Today we are going to explore the nature of mental health disorders. Mental health disorders are real, prevalent, and can impact anyone. 1 in 5 Americans will experience a diagnosable behavioral health condition this year. They cause emotional, physical, psychic, and relational suffering, and can severely impact life functioning. For the most part mental health disorders are not a disease. Rather, they are normal stress reactions, and expressions of variety within our species. The most common threads linking mental health disorders are stress, trauma, genetics, and access (or lack-there-of) to coping skills and resources.
A lot of times the normal emotions that get labeled as “negative” are often healthy responses to our environment. The sadness and fatigue we experience while we mourn the loss of a loved one, tell us to slow down, rest, and take time to understand our loss and make sense of our new environment. The energy of anxiety can propel us into problem-solving action like studying for that big test. The hypervigilance and wariness that trauma survivors experience help us keep on the lookout for danger, a key to survival while living in an unsafe and threatening environment. Many times it is when these healthy adaptations are present when they are no longer needed, or when they become maladaptive and impact the quality of our lives or impact our functioning, that we label them a mental health disorder.
It makes sense that most of us misconstrue and misunderstand mental health experiences. The majority of funding to provide treatment for mental wellness is paid for by health insurance here in the US. Insurance companies operate by the disease model of mental health. That is to say the way they classify mental health is that you either have a disease that is making you unhealthy, or you are healthy and no longer in need of treatment. Clinicians are expected to take notes that use language which indicates they are assessing and treating a disease. Such a model limits our view of mental health, having us merely focus on symptoms. Such a model does not provide credence to wellness factors like resilience, creativity, socializing, perspective taking, courage and other adaptive mental functions which contribute to health.
Another contributor to the misconception of mental health are the marketing and sales of psychopharmaceuticals. Major pharmaceutical companies medicalize normal human conditions such as sadness and worry. There is a multi-billion dollar market out there trying to convince people across the globe that experiencing human misery is a sickness that can be cured with medicine, and not only that, but long-term medicine. This isn’t to say that you should not pursue medicine. Internal and external stressors can cause our brain chemistry to get out of whack and cause needless suffering. Psychopharmaceuticals have helped millions cope, and if it helps you I am glad you’re taking them. What this is to suggest, is that misery is part of the human condition and the perspective of viewing mental health as a disease is problematic.
The problem is, is that the disease model doesn’t hold up under scrutiny. Mental health disorders are culturally dependent, while diseases are not. Cancer, the flu, HIV and other diseases look the same, no matter where you are in the world. Anthropologists have done many studies and have found that mental health disorder symptoms change depending on the geo-cultural location. Depression, anxiety, and schizophrenia, look different in the US than they do in Japan, Tanzania or India for example. Other studies have demonstrated that depending on the culture, traditional medicine folk are about equally effective in treating mental health disorders as mental health professionals.

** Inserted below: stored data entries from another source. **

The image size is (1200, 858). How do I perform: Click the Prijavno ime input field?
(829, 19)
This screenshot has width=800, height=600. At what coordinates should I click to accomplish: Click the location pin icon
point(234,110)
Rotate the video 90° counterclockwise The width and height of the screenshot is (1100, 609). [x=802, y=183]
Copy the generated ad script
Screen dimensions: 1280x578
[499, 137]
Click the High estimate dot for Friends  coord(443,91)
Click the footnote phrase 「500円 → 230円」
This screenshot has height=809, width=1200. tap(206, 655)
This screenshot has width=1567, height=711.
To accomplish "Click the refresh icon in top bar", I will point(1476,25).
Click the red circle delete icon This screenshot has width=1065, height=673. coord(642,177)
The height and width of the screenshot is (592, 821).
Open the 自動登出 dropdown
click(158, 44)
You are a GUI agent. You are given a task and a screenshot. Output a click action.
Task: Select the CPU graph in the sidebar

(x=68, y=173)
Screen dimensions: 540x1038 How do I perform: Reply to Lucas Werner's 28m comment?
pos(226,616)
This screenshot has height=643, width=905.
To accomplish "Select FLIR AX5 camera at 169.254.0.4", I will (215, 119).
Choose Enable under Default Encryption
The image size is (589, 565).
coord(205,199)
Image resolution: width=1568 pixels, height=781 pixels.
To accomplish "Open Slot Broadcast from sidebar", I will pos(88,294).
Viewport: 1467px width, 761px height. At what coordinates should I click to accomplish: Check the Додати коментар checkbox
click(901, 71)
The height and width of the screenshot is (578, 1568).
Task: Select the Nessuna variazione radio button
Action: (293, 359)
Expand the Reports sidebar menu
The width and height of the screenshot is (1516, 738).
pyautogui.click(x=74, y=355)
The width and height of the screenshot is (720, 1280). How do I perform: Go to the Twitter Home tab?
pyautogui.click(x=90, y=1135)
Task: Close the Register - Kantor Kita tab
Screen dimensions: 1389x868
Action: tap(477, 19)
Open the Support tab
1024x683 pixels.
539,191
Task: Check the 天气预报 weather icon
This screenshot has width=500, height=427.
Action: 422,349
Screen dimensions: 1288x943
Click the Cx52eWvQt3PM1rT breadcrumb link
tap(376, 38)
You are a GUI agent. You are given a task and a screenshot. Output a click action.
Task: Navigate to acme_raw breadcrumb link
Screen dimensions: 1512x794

Culture plays a significant role in our views of mental health as well. The DSM used to classify being gay as a disorder; today being gay, lesbian, pansexual, or bisexual are widely accepted (as they should be) as part of our normal sexual diversity. Emotional and cognitive responses like sexuality, height, and weight, also exist on a spectrum. Some of us are more emotionally sensitive than others, some of us are more expressive, some of us less. 20% of the population will experience a mental health issue this year. This suggests that these are pretty common stress responses. I have yet to work with a person who is experiencing a mental health issue who was living in a healthy environment, felt secure in their needs, had no experience of trauma, was well connected with their community, existed in healthy relationships, was engaging in meaningful activities, and in good health.
And that leads to another important question. Are mental health disorders unhealthy responses to healthy circumstances, or are they healthy responses to unhealthy circumstances. Nobody has ever proven that the collection of mental health disorders in the DSM or defined by the WHO are unhealthy responses to healthy circumstances. There is plenty of evidence to suggest that disorders PTSD, anxiety, and depression are normal stress responses to unhealthy circumstances like abuse, violence, neglect, or not being able to meet ones needs.
So what does this all mean for how we view mental health? Mental health disorders create suffering, have significant impacts on functioning, and are worthy of being treated as the serious and real conditions that they are. Perhaps this means we as a collective have to re-examine our definitions of wellness and how we as a society want to achieve our individual and collective wellness. Perhaps this means we need to re-examine and redefine how we provide resources to treat suffering. Maybe this means we should be a little more gentle and understanding with others and ourselves, knowing that if we’re not feeling well, behaving well, not thinking well, or not communicating well we are doing our best and probably responding to our internal and external environmental experiences. We are only human, after all.